Natan Sharansky, one of those Soviet immigrants “who just showed up lately” and who Clinton presumably thinks does not want peace, said in response: “I am particularly disappointed by the president’s casual use of inappropriate stereotypes about Israelis, dividing their views on peace based on ethnic origins.” Presumably, if you disagree with Clinton over the necessary preconditions for peace, you are against peace entirely—and you need to be denounced. The implication that someone like Sharansky, because he is an immigrant from the USSR, is “not encumbered by the historical record” and is indifferent to Palestinian claims requires no refutation; Clinton should be ashamed of himself. Unlike Clinton, whose most frequent foreign visitor to the White House (13 times!) was Yasser Arafat, Sharansky has stressed the importance of human rights and democracy as a prerequisite for a Palestinian state. Clinton was apparently quite ready to allow Arafat to create a terrorist satrapy.

[……]

That “deal” was adopted at an Arab League summit attended by only 10 of the 22 Arab leaders of the day, and among those not in attendance were the king of Jordan, the president of Egypt, and Yasser Arafat—suggesting that support for this proposal may have been quite limited. Moreover, it was a take-it-or-leave-it offer, never proffered as a basis for negotiation. This “heck of a deal” required “Complete withdrawal from the occupied Arab territories, including the Syrian Golan Heights, to the 4 June 1967 line and the territories still occupied in southern Lebanon.” In other words, go back to the indefensible 1967 borders, give up every settlement bloc, and give up every square foot of Jerusalem, including the Western Wall. Not quite as “huge” an offer as President Clinton recalls.

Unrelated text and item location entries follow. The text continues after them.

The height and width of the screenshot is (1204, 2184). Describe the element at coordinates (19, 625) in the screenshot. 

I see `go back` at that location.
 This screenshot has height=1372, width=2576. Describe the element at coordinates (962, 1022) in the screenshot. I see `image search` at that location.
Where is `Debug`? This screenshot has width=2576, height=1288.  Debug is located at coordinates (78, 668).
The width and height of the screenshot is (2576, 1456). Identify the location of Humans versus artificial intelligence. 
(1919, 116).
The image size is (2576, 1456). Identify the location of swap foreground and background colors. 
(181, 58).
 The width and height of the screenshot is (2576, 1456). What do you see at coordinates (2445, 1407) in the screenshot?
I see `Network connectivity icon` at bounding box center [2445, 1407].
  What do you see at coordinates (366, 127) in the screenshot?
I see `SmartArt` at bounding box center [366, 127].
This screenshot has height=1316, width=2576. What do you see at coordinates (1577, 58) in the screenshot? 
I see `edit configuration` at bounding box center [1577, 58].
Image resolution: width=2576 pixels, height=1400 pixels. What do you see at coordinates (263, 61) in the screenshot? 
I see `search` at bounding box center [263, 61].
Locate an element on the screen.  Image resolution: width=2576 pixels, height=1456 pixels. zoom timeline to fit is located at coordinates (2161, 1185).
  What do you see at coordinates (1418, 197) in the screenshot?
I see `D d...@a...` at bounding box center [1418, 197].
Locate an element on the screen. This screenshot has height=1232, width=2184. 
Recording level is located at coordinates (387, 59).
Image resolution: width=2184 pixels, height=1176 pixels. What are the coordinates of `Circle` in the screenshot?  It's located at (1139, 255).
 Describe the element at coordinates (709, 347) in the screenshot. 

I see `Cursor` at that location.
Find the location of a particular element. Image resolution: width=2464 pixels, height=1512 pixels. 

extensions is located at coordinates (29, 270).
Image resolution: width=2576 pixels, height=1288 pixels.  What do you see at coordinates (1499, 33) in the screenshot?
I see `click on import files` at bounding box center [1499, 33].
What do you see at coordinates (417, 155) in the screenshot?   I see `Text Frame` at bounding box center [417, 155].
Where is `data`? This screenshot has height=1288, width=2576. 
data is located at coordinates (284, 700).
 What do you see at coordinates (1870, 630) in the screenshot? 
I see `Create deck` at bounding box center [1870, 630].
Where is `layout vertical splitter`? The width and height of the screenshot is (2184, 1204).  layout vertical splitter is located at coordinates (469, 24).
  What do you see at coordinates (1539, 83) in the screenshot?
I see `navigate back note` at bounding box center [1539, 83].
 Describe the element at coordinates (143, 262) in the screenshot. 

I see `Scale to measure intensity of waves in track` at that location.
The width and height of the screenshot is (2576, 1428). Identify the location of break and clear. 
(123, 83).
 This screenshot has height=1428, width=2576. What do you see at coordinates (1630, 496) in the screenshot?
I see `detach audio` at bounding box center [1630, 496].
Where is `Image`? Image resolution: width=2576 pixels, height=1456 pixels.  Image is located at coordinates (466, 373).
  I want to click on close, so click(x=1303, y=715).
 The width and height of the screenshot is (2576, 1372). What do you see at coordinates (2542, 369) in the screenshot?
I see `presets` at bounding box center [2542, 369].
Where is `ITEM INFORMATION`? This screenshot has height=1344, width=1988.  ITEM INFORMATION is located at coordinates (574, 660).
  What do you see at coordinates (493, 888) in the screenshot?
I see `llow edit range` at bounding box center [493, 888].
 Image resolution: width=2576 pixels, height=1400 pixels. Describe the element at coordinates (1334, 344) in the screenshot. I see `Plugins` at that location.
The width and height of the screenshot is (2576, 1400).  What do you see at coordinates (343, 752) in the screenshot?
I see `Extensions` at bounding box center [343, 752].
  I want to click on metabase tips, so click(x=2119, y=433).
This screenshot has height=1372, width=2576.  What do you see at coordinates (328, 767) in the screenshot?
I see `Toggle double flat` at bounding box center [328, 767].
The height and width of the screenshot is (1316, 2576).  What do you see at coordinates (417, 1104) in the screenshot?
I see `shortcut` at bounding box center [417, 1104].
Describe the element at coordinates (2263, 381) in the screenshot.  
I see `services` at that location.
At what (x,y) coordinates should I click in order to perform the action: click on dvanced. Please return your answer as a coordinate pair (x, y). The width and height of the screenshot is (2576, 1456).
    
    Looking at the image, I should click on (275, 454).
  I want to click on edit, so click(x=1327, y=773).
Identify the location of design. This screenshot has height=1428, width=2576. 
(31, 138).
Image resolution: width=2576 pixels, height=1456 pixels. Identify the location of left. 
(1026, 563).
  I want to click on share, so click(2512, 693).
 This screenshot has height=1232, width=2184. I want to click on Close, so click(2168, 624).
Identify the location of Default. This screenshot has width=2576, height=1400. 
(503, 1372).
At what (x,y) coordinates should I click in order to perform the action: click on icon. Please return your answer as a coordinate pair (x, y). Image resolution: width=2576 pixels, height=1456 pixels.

“The two great tragedies in modern Middle Eastern politics, which make you wonder if God wants Middle East peace or not, were Rabin’s assassination and Sharon’s stroke,” Clinton said. I can think of some others: The fact that a terrorist and thief, Yasser Arafat, led the Palestinian people for decades; the fact that he turned down Israeli peace offers at Camp David; the fact that the Palestinians turned down Ehud Olmert’s even more generous peace offers in 2008; the fact that thousands of Israelis were wounded or killed in the first and second intifadas; the fact that no Palestinian leader has ever spoken with candor to the Palestinian people about the compromises they will need to make in any peace agreement; the fact that for the last two and half years the Palestinian leadership has adamantly refused to come to the negotiating table.

In his Knesset speech, Netanyahu had a far clearer view than Clinton of the real tragedy: “The Palestinians regard this day, the foundation of the state of Israel, their nakba, their catastrophe. But their catastrophe was that they did not have a leadership that was willing to reach a true historic compromise between the Palestinian people and the Jewish people.”  It is sad that President Clinton cannot seem to grasp this elementary fact.